Estudantes da UFAM ajudam população a entender a reforma tributária

Com o objetivo de divulgar as alterações resultantes da reforma tributária de 2023, os estudantes do curso de Ciências Contábeis, orientados pelo professor Jorge Barros, produziram uma série de vídeos abordando com clareza e objetividade, os principais pontos de mudança. O material está disponível ao público em geral e apresenta temas como: “Etapas da Reforma Tributária”, “Transição do ICMS e ISS para o ISB I” e “Cashback tributário – Como será?”.  

A iniciativa faz parte das disciplinas “Contabilidade Tributária Aplicada I”, ministrada pelo professor Jorge Barros a duas turmas do quinto período do curso. De acordo com o docente, os estudantes foram capazes de compreender as alterações na legislação tributária e transmiti-las de forma leve e segura. “Foi uma experiência muito boa. Como são disciplinas nessa área, no próximo período eles irão se aprofundar mais ainda, pois a mudança se dá sobre os impostos sobre o consumo, impostos indiretos e no próximo período iremos estudar os impostos diretos, sobre a renda, proventos e patrimônio, e planejamento tributário”, adianta.

Ainda segundo o professor, o sistema anterior de tributação “estava uma grande salada”,  com dificuldade no controle e no planejamento e uma grande guerra fiscal entre os estados do país. “O novo sistema será o “Ival Dual”, então teremos dois impostos ao invés de cinco. Eles serão absorvidos por esses dois, e além de maior controle e transparência, pois ficará mais claro para o contribuinte. Quem ganha com isso é a sociedade, pois com a nova reforma ficará mais fácil o controle pelo cidadão, e também as famílias de baixa renda ganharão com ela, pois os impostos voltam para elas com o sistema cashback”, informa.

A reforma tributária foi aprovada em 2023, será implantada em fases a partir de 2026 com fim em 2033 e objetiva a simplificação do sistema tributário brasileiro. “No resumo, troca-se o PIS (Programa de Integração Social) e o Cofins (Contribuição para o Financiamento da Seguridade Social) pelo CBS (Contribuição sobre Bens e Serviços), o ICMS (Imposto sobre Operações relativas à Circulação de Mercadorias e Serviços) e o ISS (Imposto sobre Serviços) pelo IBS (Imposto sobre Bens e Serviços), se institui o IS (Imposto Seletivo ou “Imposto do Pecado”) e inicia-se a não cumulatividade ampla (para CBS e IBS)”, explica o professor Jorge Barros. “Como os estudos e seminários que fizemos na sala de aula, resolvi publicizar os estudos e pesquisas dos discentes com a sociedade e, assim, criamos os 16 vídeos.
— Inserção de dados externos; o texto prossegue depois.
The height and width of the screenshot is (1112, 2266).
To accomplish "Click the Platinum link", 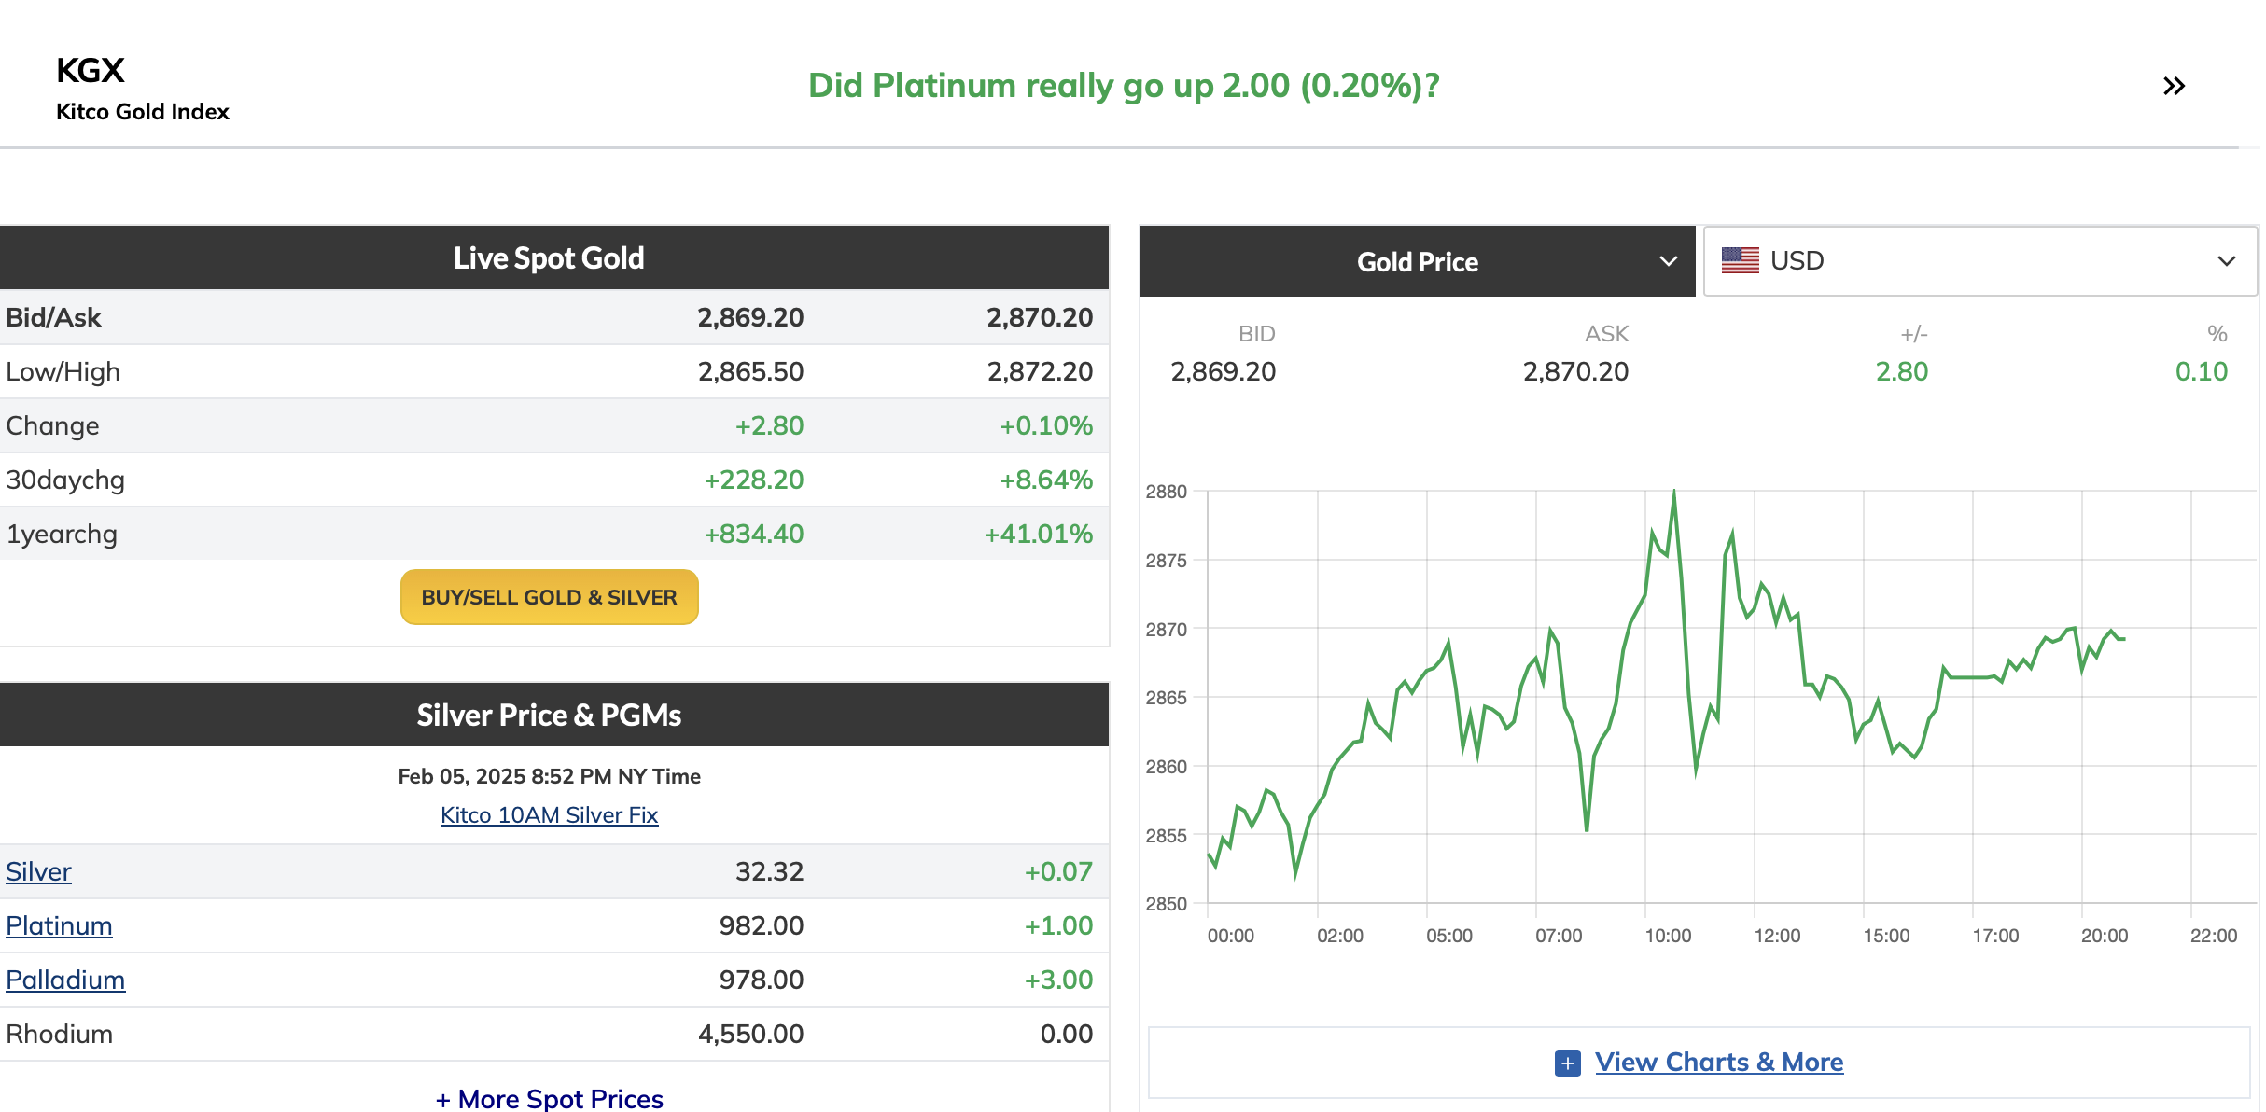I will 59,925.
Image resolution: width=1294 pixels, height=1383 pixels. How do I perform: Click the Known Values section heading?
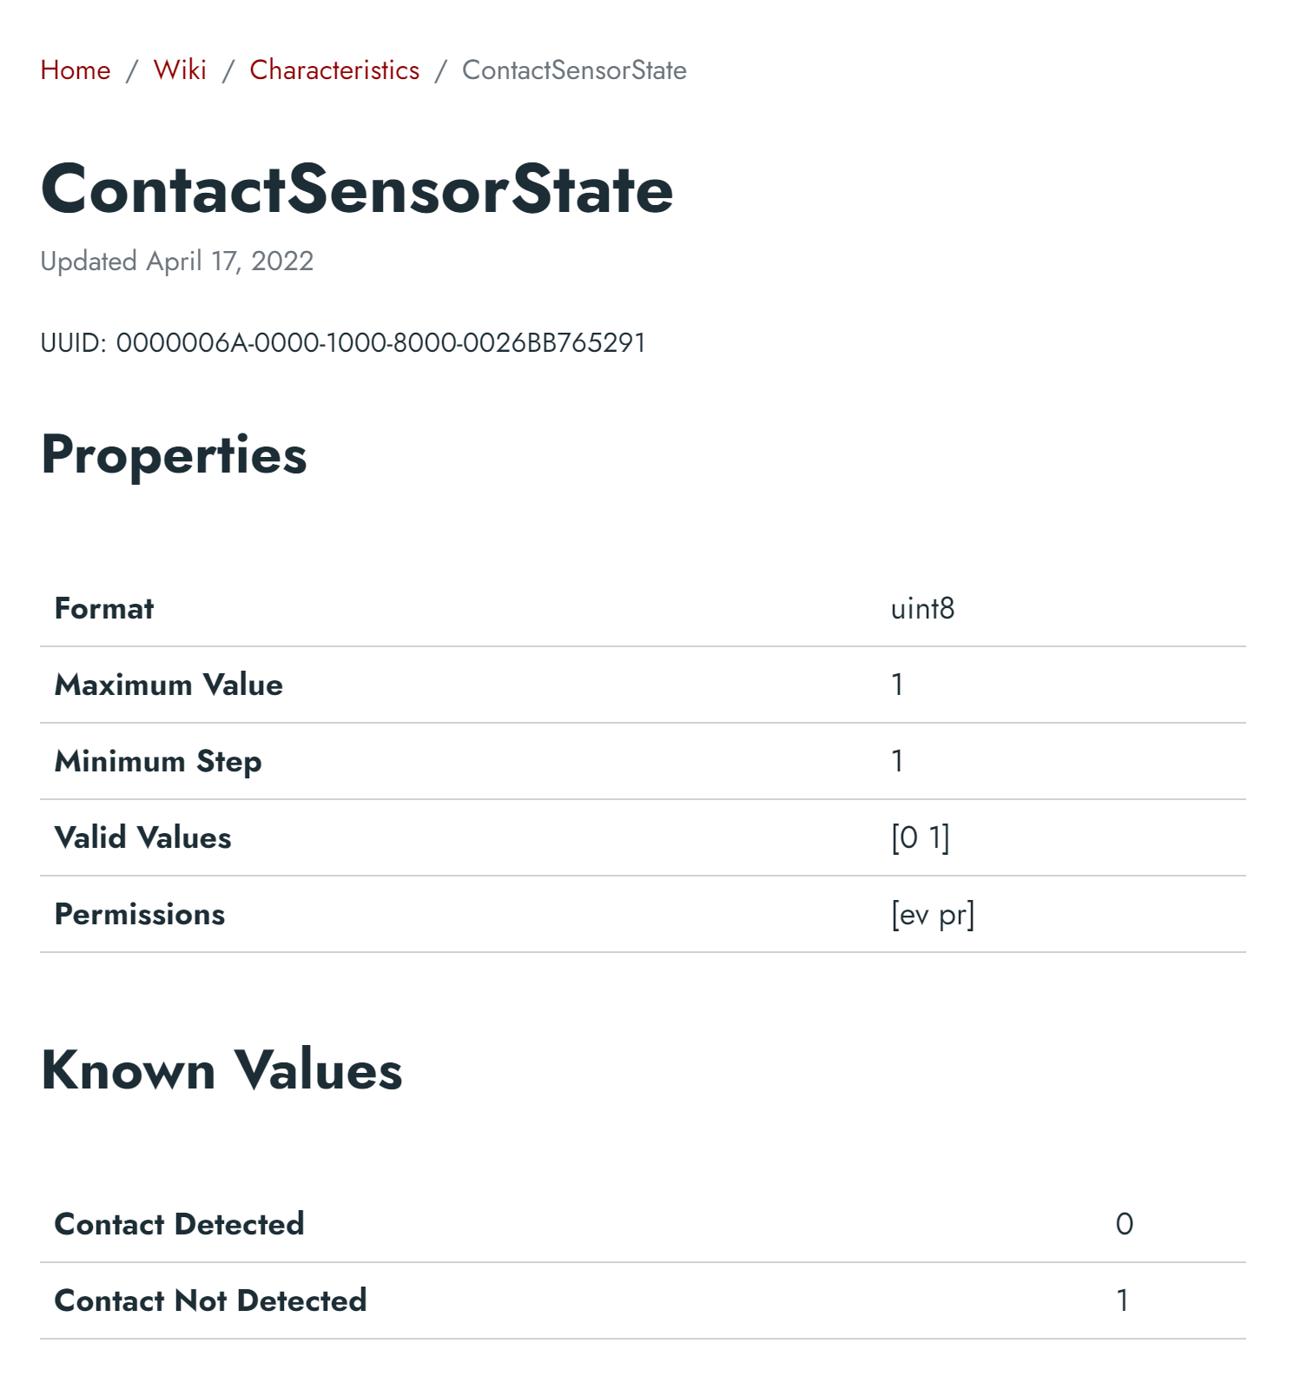click(221, 1069)
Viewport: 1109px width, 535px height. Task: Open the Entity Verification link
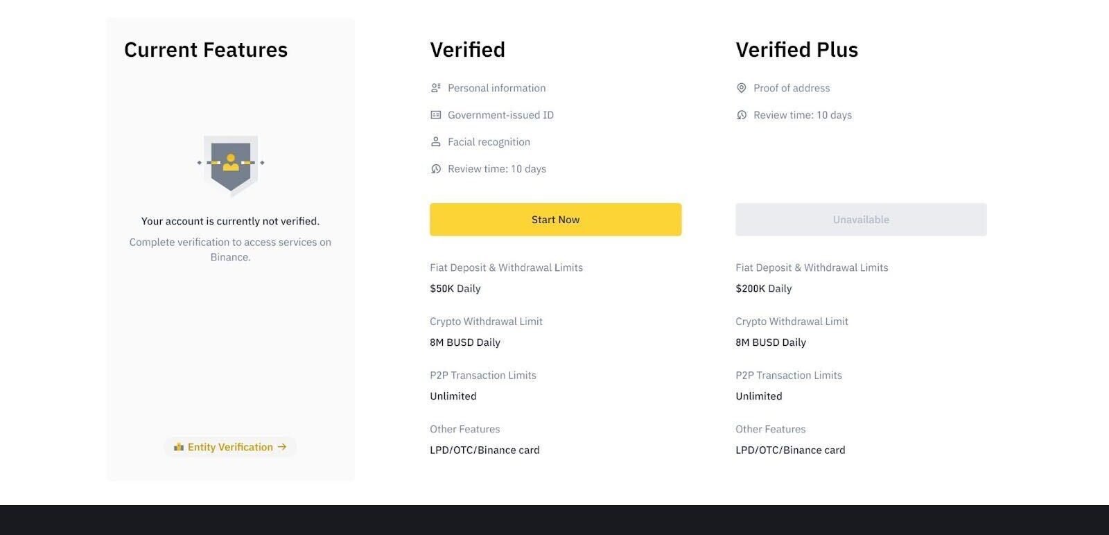coord(230,447)
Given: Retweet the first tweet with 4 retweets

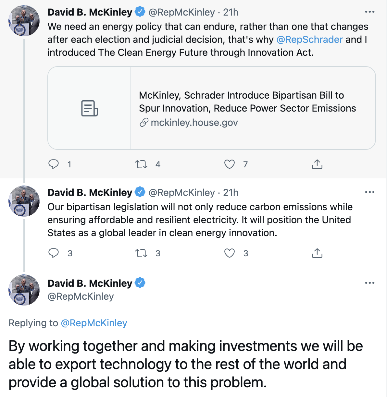Looking at the screenshot, I should [141, 164].

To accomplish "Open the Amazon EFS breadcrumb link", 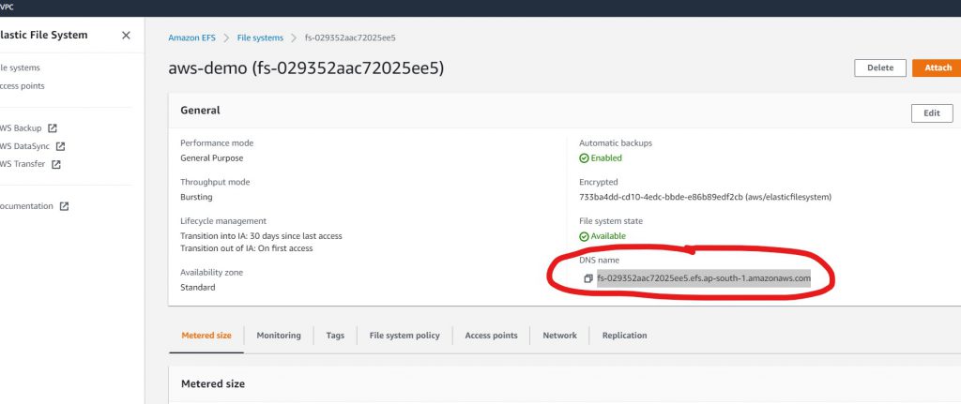I will 191,38.
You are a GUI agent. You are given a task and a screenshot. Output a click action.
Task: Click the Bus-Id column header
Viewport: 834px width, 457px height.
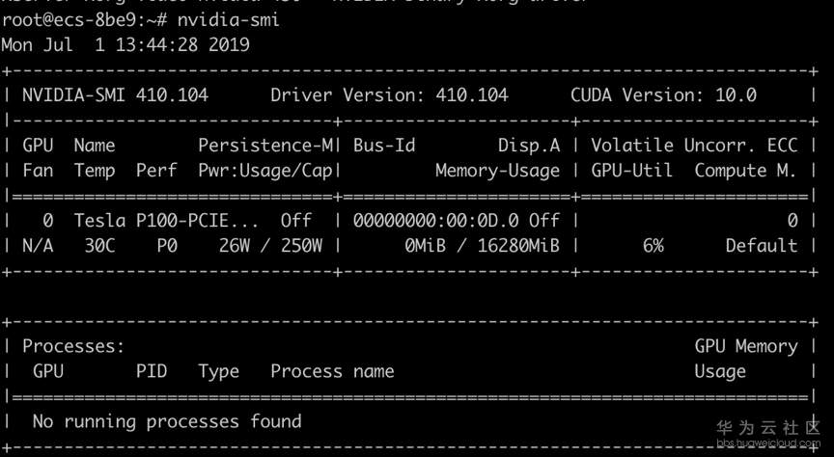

O público-alvo são profissionais de contabilidade, empresários, micro e pequenas empresas, e o cidadão comum”, conta.

Breno Silva foi um dos participantes e disse que a disciplina foi produtiva. “Alguns conceitos do antigo regime tributário ainda são repassados, pois precisamos entender o funcionamento deste e como será a transição para o novo. A parte mais prática da disciplina foi um pouco mais complexa devido às particularidades de cada situação, mas no geral digo que foi benéfico e produtiva”, declarou. Em relação às alterações na tributação, Breno tem suas ressalvas. “É dito que a reforma tributária vai simplificar, mas não é totalmente dito se vai reduzir a nossa carga tributária atual e também se isso vai de fato acabar com a alta dos produtos que consumimos. Uma preocupação que já foi compartilhada por vários veículos, é que o IVA (Imposto sobre Valor Agregado) pode ficar algo em torno de 26,5%, e o setor de serviços vai ser um dos afetados. E o pior: o setor de serviços é um dos mais importantes motores da economia brasileira. Então, acredito que isso deveria estar sendo muito mais debatido, visto que a indústria e o agronegócio, por exemplo, foram bem beneficiados”, avaliou.

“O que mais me chamou a atenção é que o professor deu atenção a cada tributo explicando sua especificidade. Ele também adaptou como vai funcionar aqui na Zona Franca, já que seremos contadores aqui. Então, nós temos que entender a legislação profundamente, e como ela se aplica ao Pólo Industrial de Manaus”, expôs a estudante Louise Costa, que trabalhou o vídeo sobre “Split Payment o que é?”, que trata do pagamento dividido, ou seja,  na hora do pagamento da nota fiscal o valor do imposto já será recolhido para o governo, via transação bancária, pagamento no débito, crédito, pix ou boleto e a empresa vendedora receberá somente pelo valor da mercadoria.